"Mom, what is a preposition?"
A great question to start the day. Impromptu language arts lesson.
Curious minds are ripe for learning!
A preposition is a word that connects or shows the relationship between two nouns or a noun and pronoun. Prepositions are always with an object or person.
We reviewed nouns and pronouns. Then, I gave examples of each and used them in a sentence.
Together, my little learners and I looked around the room and chose two nouns for our preposition play, mice and cars.
Paper mice were made from 3x5 cards, each child coloring a mouse family. I found some Duplo cars from our collection of blocks.
Once all the mice were colored and decorated, tails in place, our preposition discovery began.
For our play we would act out sentences, stating the relationship between the mice and the cars. I demonstrated by placing the mice on the cars while stating,"The mice are on the cars." I wrote "on" on a 3x5 card and placed it near the cars.
Then, I asked each of the child to place their mice in some relation to the cars, stating the position in relation to one another.

Excerpt from a dataset
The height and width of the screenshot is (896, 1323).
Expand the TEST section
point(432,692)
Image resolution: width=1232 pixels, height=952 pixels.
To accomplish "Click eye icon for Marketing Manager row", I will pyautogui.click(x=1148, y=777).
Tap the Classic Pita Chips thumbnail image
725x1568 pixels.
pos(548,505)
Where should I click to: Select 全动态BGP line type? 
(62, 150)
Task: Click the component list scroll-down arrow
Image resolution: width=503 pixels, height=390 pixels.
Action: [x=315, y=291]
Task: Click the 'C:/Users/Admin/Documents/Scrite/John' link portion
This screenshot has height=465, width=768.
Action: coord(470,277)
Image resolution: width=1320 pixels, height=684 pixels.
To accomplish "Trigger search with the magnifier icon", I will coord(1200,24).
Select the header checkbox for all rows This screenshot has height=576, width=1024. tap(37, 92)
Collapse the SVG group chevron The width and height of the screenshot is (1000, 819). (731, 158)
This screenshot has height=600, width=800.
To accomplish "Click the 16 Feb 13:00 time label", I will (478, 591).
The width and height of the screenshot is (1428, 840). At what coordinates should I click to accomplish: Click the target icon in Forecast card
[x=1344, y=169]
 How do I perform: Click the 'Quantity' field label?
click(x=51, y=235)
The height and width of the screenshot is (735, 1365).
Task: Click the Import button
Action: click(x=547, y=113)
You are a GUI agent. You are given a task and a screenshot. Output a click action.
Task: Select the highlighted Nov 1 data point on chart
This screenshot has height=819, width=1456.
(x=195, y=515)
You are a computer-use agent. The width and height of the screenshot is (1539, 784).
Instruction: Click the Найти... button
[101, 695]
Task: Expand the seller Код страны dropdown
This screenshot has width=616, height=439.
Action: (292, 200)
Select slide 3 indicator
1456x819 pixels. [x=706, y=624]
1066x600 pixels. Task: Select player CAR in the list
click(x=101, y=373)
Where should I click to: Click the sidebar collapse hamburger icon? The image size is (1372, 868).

_Tasks to complete_
a: Answer these questions about the passage about prepositions:
(i) Which two nouns were chosen for the preposition play?
(ii) What were the paper mice made from?
(iii) Which word was written on a 3x5 card and placed near the cars?
b: Please rewrite the rows starting at the line that contains "Task: Expand the seller Код страны dropdown" and ending at the last of the rows, with "Task" replaced by "Instruction" and everything else left unchanged.
The passage about prepositions and the rows are separate, unrelated material.

_Answers below_
a:
(i) Mice and cars.
(ii) 3x5 cards.
(iii) "On."

b:
Instruction: Expand the seller Код страны dropdown
This screenshot has width=616, height=439.
Action: (292, 200)
Select slide 3 indicator
1456x819 pixels. [x=706, y=624]
1066x600 pixels. Instruction: Select player CAR in the list
click(x=101, y=373)
Where should I click to: Click the sidebar collapse hamburger icon? The image size is (1372, 868).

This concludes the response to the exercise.